• _SELECTED EXTRACT_
────────────────────────────────────────
“And the city shall be banned – it and all therein – for Hashem, save Rachav the innkeeper….” When studying this verse we discover a serious problem in its structure. It begins with a ban on the city, continues with the inclusion of the city’s belongings and concludes with a direction for the ban. Why wasn’t the verse written in order, calling for a ban on the city and its belongings for Hashem? In addition, we find Rachav’s preservation mentioned in exception to the ban. Wasn’t this ban, in essence, a dedication to the Sanctuary of all usable items? Accordingly, how could the preservation of Rachav’s life be regarded an exception to the ban?
All of this suggests that, in actuality, there were two bans, a dedication to the treasury and the total destruction of the city. The notion of the ban was that everything bear the identity of Hashem. The silver and gold which could physically serve Hashem in His Sanctuary were dedicated to the treasury. However, the city itself and all remaining therein could not identify with Hashem this way. They therefore served Hashem in a unique manner, through total destruction.
We now understand the order of the passage and its hidden message. It begins with a general ban on the city referring to its dedication to the treasury of Hashem. This follows the Torah’s basic ruling of a ban as is stated in Vayikra (27:28) regarding one’s acceptance of a general ban on his items. But the passage continues with a ban on the city proper and all therein. Obviously, the city itself could not be dedicated to the treasury and some other dimension must have been meant here. This ban refers to the total destruction of the city and its belongings restricting them from all usage thereafter. The verse then brings everything together and identifies both of these dimensions as done for the sake of Hashem. Regarding the dimension of the city proper Rachav was the exception to the rule. Although everything inside was totally destroyed Rachav and her family were spared.
Why was the city’s destruction considered an act of dedication to Hashem? The general practice of the land’s conquest did not call for destruction and devastation. What was significant about Yericho that warranted such destructive behavior?
────────────────────────────────────────
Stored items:
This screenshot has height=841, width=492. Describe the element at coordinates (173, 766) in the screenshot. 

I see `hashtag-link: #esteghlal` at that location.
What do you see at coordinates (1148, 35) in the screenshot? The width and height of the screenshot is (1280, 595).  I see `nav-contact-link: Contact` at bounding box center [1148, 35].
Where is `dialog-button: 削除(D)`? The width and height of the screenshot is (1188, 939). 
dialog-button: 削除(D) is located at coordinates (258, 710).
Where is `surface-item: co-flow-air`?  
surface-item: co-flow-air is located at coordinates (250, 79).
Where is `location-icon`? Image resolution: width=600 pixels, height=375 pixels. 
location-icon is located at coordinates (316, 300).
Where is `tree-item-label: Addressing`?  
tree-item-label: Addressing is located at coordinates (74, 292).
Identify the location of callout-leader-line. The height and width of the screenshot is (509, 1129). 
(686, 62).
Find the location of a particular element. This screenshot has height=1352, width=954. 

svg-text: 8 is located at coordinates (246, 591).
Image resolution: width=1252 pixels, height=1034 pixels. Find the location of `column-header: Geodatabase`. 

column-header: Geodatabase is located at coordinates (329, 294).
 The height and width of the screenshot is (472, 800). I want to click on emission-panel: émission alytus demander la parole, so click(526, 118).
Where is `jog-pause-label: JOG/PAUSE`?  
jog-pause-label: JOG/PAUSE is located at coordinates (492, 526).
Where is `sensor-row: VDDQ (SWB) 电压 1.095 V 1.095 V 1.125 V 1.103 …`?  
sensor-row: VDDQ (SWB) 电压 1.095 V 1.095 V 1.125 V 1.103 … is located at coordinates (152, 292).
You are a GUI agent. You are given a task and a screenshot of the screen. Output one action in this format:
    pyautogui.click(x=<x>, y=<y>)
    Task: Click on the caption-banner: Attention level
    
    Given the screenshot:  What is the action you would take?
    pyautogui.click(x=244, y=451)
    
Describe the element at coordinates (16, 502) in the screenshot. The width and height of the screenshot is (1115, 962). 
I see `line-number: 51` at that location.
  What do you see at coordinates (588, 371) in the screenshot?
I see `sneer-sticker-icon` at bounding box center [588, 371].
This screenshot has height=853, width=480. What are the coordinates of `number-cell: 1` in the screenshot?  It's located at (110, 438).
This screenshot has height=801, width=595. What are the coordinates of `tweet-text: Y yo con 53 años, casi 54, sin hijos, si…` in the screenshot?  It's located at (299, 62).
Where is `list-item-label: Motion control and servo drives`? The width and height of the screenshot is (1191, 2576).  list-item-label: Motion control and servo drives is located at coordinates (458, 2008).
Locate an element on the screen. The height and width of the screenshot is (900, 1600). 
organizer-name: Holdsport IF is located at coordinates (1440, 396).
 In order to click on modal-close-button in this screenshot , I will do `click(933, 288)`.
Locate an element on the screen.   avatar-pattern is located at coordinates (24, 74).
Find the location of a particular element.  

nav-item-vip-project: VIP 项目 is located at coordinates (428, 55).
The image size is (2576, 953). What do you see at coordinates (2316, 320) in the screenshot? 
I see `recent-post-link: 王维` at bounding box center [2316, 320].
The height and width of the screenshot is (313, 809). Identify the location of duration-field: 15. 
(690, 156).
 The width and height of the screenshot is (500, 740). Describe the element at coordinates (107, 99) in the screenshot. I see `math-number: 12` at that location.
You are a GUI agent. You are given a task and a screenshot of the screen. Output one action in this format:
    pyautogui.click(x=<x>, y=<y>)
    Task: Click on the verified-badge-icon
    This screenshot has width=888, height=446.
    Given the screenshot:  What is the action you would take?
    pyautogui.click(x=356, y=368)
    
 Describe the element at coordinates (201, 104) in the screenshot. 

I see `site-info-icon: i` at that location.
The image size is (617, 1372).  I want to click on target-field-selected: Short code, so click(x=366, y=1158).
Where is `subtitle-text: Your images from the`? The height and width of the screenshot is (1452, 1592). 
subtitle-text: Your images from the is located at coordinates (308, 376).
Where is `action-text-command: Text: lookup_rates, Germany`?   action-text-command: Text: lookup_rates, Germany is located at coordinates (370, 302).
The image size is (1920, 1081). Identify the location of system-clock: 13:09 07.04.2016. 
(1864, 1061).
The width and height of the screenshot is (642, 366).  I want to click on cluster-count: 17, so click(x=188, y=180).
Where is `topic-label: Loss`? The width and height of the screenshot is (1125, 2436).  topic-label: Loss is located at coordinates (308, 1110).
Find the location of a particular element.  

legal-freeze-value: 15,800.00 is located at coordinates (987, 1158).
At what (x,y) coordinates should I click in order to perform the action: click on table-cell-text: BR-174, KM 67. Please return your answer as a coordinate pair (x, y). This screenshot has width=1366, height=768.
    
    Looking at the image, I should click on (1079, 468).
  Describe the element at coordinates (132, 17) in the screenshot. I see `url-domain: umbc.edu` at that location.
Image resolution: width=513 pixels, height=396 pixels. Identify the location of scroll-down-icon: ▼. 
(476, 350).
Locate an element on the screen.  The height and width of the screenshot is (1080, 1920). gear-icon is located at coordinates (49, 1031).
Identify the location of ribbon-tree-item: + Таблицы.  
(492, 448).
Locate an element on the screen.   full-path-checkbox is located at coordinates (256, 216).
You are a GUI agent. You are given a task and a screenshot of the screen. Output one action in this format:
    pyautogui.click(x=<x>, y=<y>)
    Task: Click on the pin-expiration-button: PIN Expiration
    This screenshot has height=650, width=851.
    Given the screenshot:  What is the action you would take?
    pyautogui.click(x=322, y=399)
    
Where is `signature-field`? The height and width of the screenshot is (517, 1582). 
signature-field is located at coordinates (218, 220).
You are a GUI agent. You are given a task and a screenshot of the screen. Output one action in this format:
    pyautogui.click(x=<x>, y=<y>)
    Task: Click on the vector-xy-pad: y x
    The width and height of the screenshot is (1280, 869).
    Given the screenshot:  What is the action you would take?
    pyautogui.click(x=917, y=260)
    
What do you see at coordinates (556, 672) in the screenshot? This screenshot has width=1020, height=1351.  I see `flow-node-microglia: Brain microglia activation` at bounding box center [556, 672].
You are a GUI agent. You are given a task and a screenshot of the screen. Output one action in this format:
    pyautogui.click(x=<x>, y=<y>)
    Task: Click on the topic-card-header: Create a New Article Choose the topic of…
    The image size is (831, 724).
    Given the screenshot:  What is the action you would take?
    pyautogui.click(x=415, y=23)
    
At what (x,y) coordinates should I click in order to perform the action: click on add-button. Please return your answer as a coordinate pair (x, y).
────────────────────────────────────────
• _WORK REQUEST 1_
In the commentary on the verse banning the city, what two bans does it say there actually were?
• _WORK REQUEST 2_
Resume the commentary on the ban of Yericho, starting right after its last sentence.

• _ANSWER AREA 1_
A dedication to the treasury and the total destruction of the city.

• _ANSWER AREA 2_
The Torah considers the seven Canaanite nations the most destructive influence in the world. Regarding them the Torah states, “Totally destroy them; do not allow any soul to live” (Devorim 7:2, 20:6). Their mere existence is threatening to the fiber of the Jewish nation. They were so steeped in their idolatrous ways that there was no recourse for such people. Accordingly, anything identified with them presented a potential threat to the Jewish people and their religious ideology.
The general practice of conquest allowed the Jewish people to take hold of the Canaanite cities. They were commanded to conquer the city and destroy its inhabitants. The city was then converted into a Jewish settlement leaving behind no trace of idolatry. Yericho, being the first to be conquered, was treated differently. Through its conquest Hashem announced His presence in the land. The sanctity of Hashem repels all opposing forces and His sacred presence certainly does not allow for any trace of idolatry. Yericho was declared Hashem’s arrival point to the land which by definition called for the removal of all existing associations. The entire city and all therein were consequently destroyed and Yericho was established a monument to Hashem. Its devastated state reflected Hashem’s clear intention to remove all idolatrous influence from His land. Eventually, the land would become totally identified with Hashem, reflecting His perfect glory through every facet of the land.
“But you should guard the ban lest you destroy yourselves by violating the ban through which you will render the Jewish camp devastated and you will ruin it.” The Jewish people were sternly warned against violating this ban. Why was this ban – self-imposed by Yehoshua – treated with such severity? The commentators (see Radak, Mtzudos) deduce from this passage that the warning was twofold. Firstly, they were personally restricted from violating the ban. Secondly, each person was sternly commanded to guard the ban by preventing others from violating it. It seems as if the people’s lives were at stake if anyone partook of the spoils of Yericho.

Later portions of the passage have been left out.